Maçtan önce Şenol Güneş “Skora göre hamleler yapacağız. Takım gücümüzü, oyuncu gücümüzü görmek istiyoruz.” demişti. Şenol hoca 1-0’dan sonra ilk önce Sosa yerine Necip ile mücadele gücünü arttırdı. Gomez skoru 1-1’e getirirken dar alanda Romario’nunkileri hatırlatan cinsten harika bir gol attı. İspanyol asıllı Alman futbol altyapısı harikası Gomez, hızıyla oyun zekâsını yarıştırdığı anda “Usta santrfor dar alanı nasıl genişletir” dersi verdi. Sonrasında ters ayağıyla yaptığı plase için Emrah Bayraktar ve Gökhan Keskin hocaları göreve çağırıyorum: Lütfen (Ro)Mario Gomez’in bu golünü Beşiktaş altyapısındaki forvetlere defalarca izlettirip çalıştırın!

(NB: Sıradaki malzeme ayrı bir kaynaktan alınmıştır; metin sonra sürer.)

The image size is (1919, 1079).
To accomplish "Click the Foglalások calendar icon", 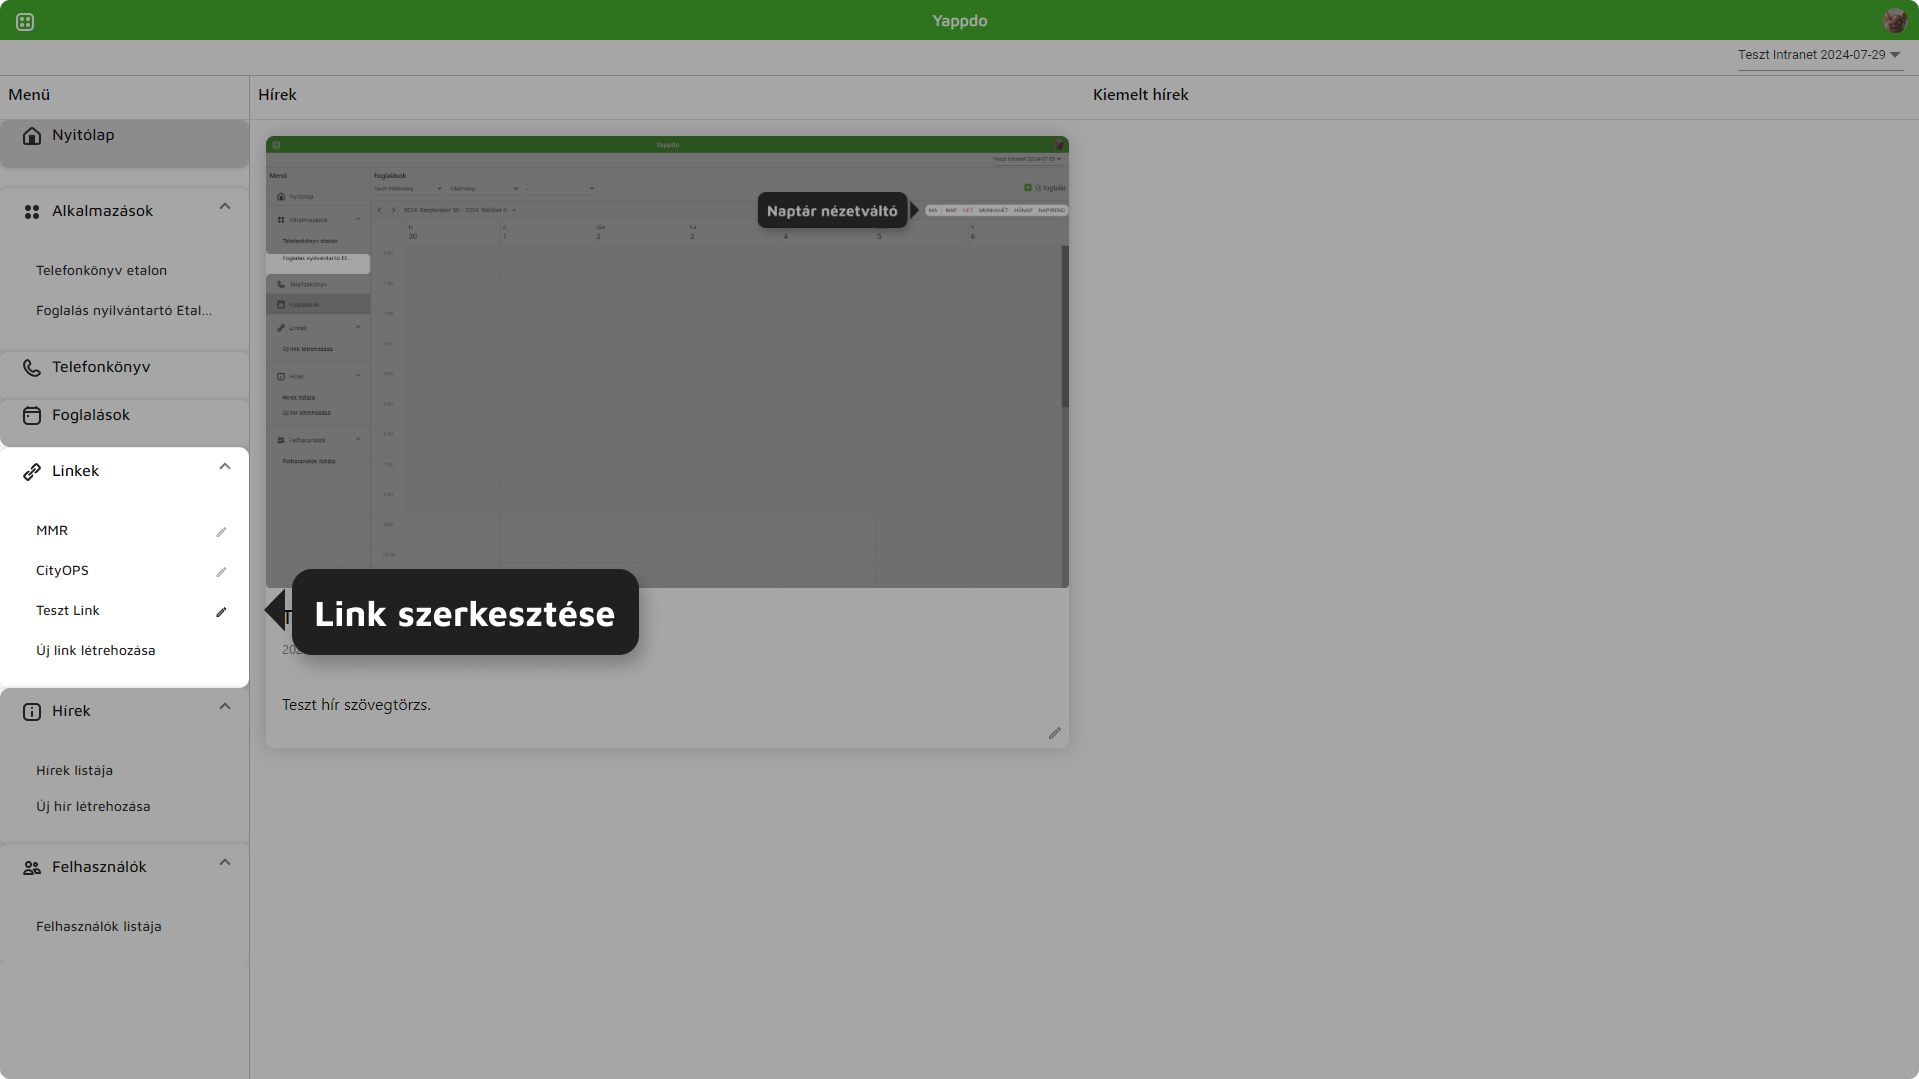I will click(32, 416).

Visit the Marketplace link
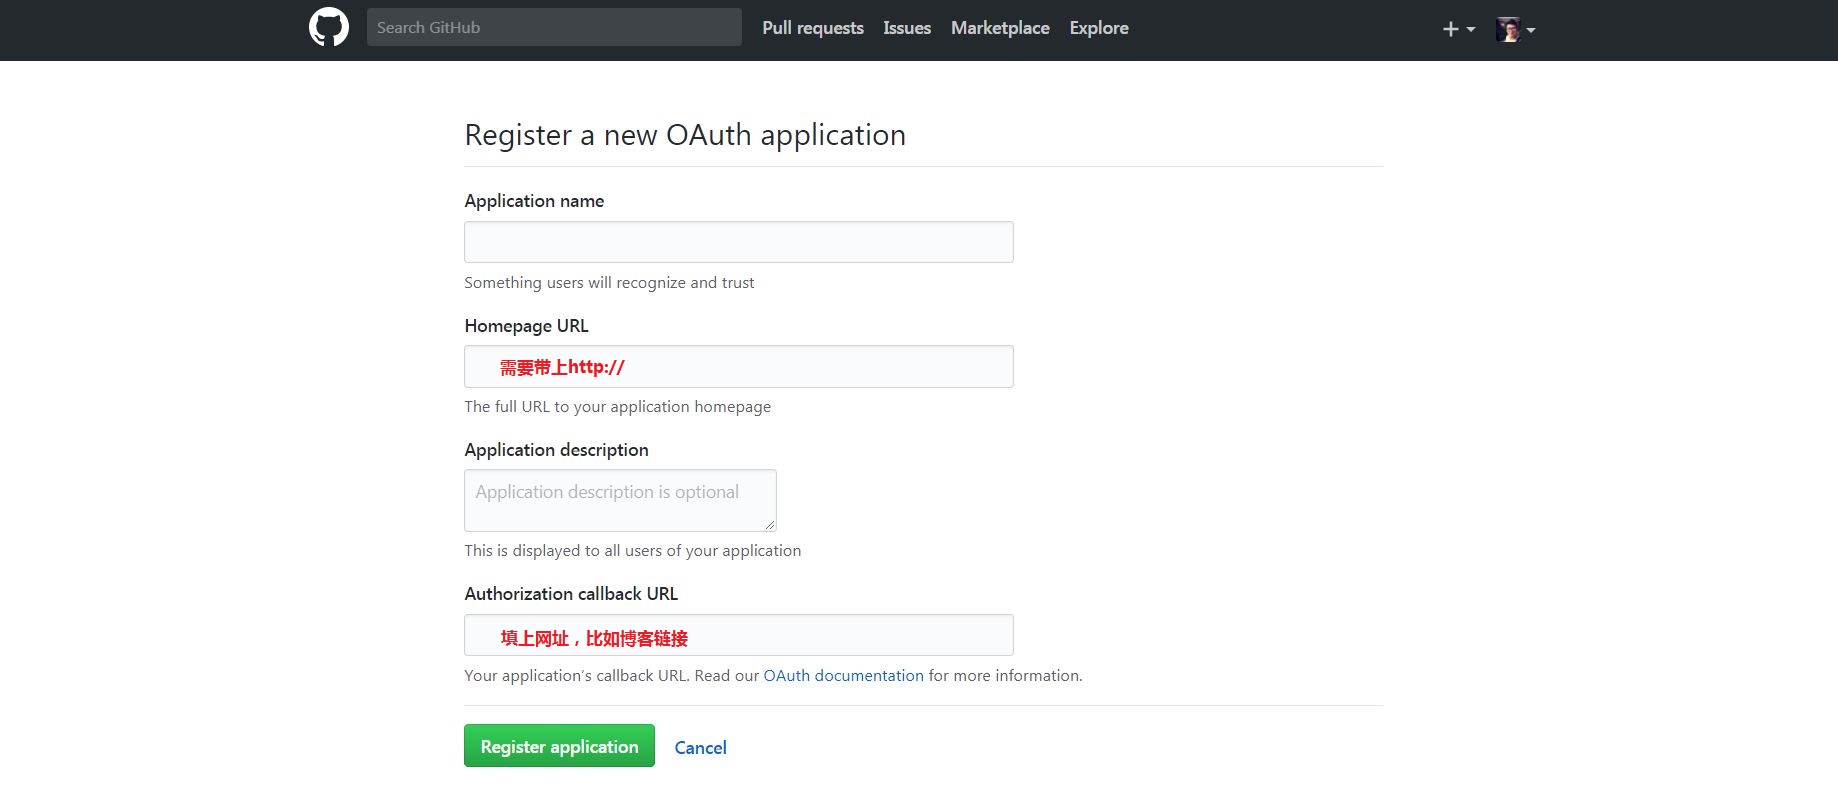point(1000,28)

Hocalardan söz açmışken, Şenol Güneş’in ekibinde fizik-kondisyondan sorumlu olanları da tebrik etmek lazım. Mario Gomez, Bayern Münih’ten ayrıldığından beri ilk kez fizik-kondisyon açısından bu kadar zirvede. Son 7 maçta 7 gol atmak sadece yetenek sonucu değil. Gomez Fiorentina’dayken de aynı yeteneğe sahipti. O yeteneği çalıştırmak, maksimum seviyeye çekmek, o yetenekten istikrarlı bir verim almak çok değerli. Dün gece Mario Gomez’in takım arkadaşları tarafından neredeyse en az beslendiği maçtı. Sosa, maalesef yazın hazırlık kampının önemli bir kısmını sakat geçirdiği için ön alanda geçen sezonki kadar verimli değil. Eğer Tolgay beklenenden erken dönebilirse çok iyi oynamaya devam eden Oğuzhan’ı daha da verimli şekilde tamamlayabilir. Son tahlilde maçtan önce 1 puan iyi gözüküyordu ancak dün geceki oyun ve Corluka’nın atılmasından sonra 1 puana çok sevinmek mümkün değil.